> **Problem requirements**
Except for the pictures, reproduce the records word for word.

-=-=-=-=-

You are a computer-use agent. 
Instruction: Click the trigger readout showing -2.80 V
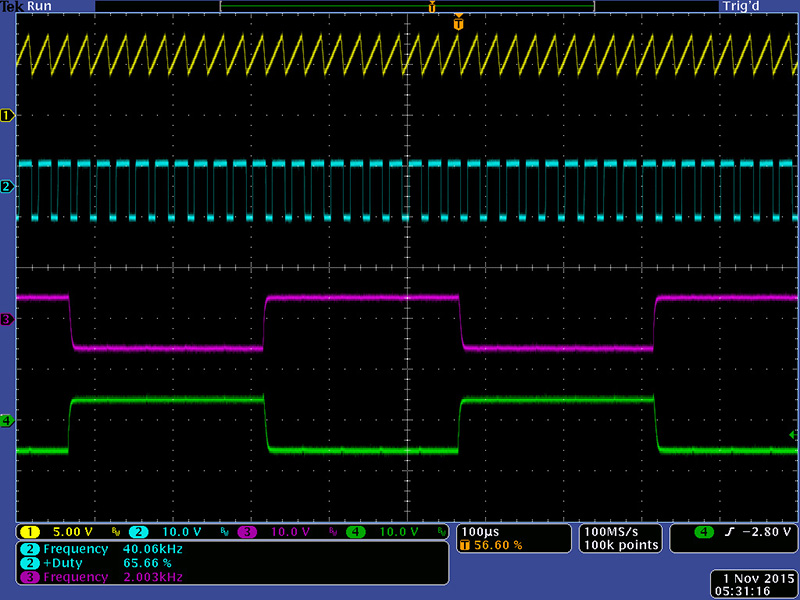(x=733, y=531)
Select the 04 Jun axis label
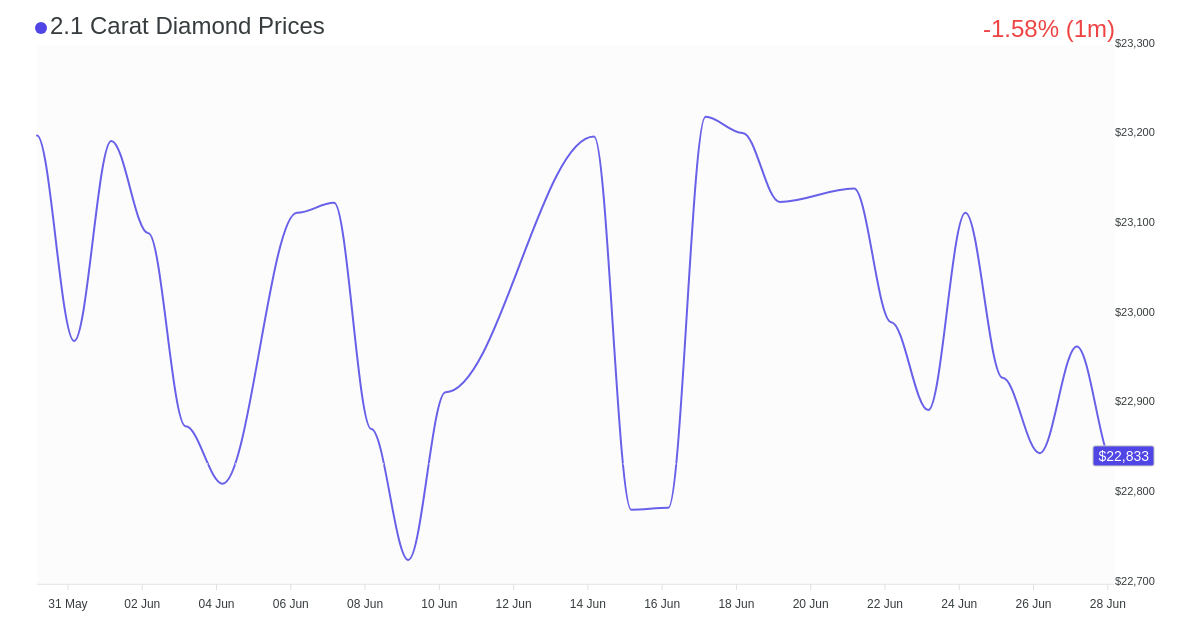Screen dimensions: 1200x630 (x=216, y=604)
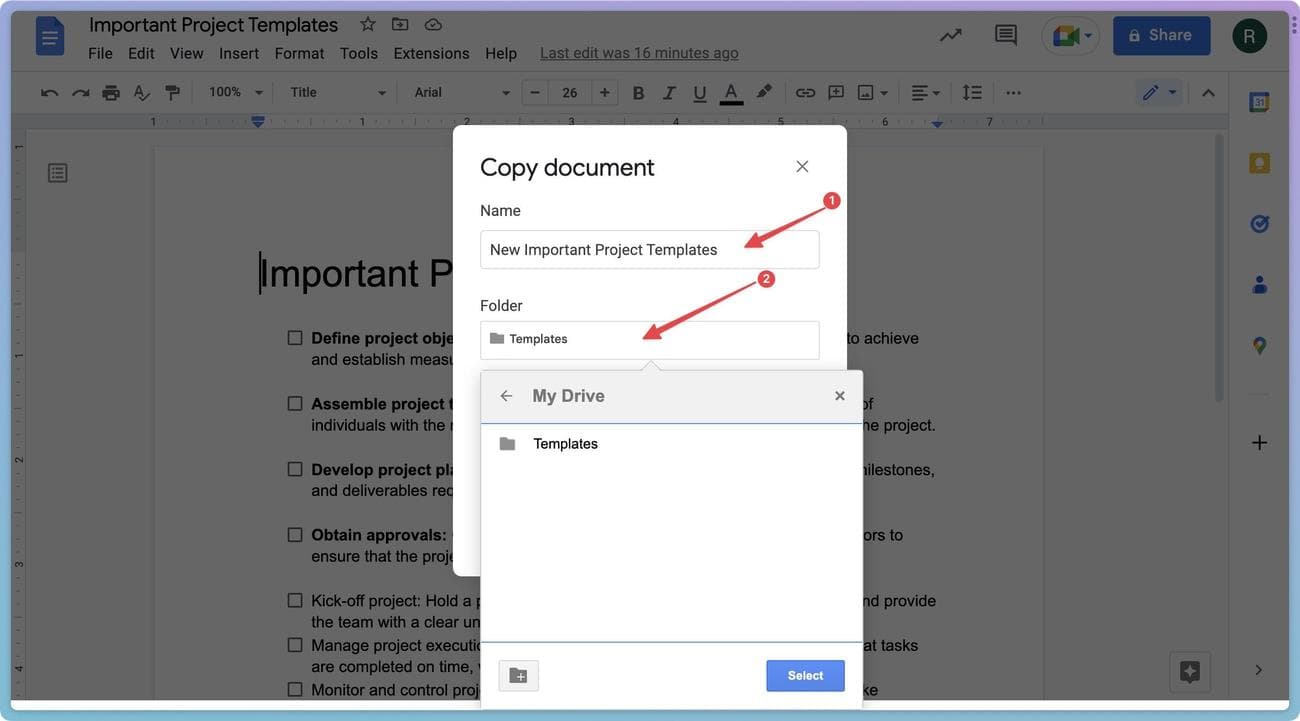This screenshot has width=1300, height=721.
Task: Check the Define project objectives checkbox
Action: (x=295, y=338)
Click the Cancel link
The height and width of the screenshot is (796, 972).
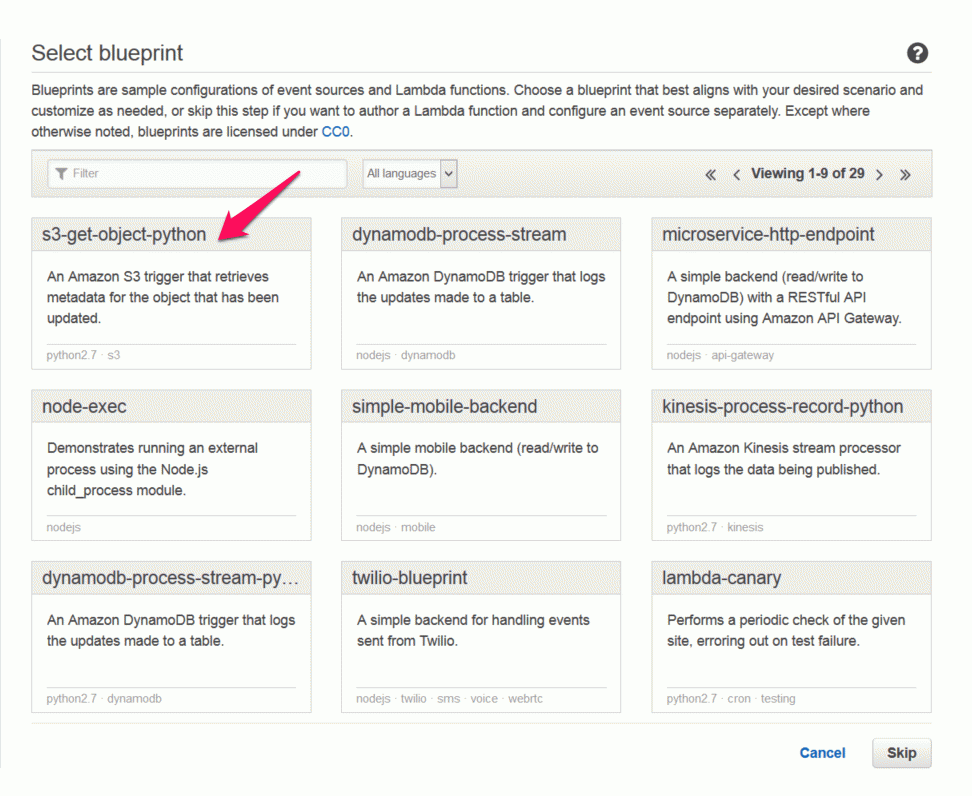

-=-=-=-=-

> **Answer section**
You are a computer-use agent. 
Instruction: Click the trigger readout showing -2.80 V
(x=733, y=531)
Select the 04 Jun axis label
Screen dimensions: 1200x630 (x=216, y=604)
This screenshot has width=1300, height=721.
Task: Check the Define project objectives checkbox
Action: (x=295, y=338)
Click the Cancel link
The height and width of the screenshot is (796, 972).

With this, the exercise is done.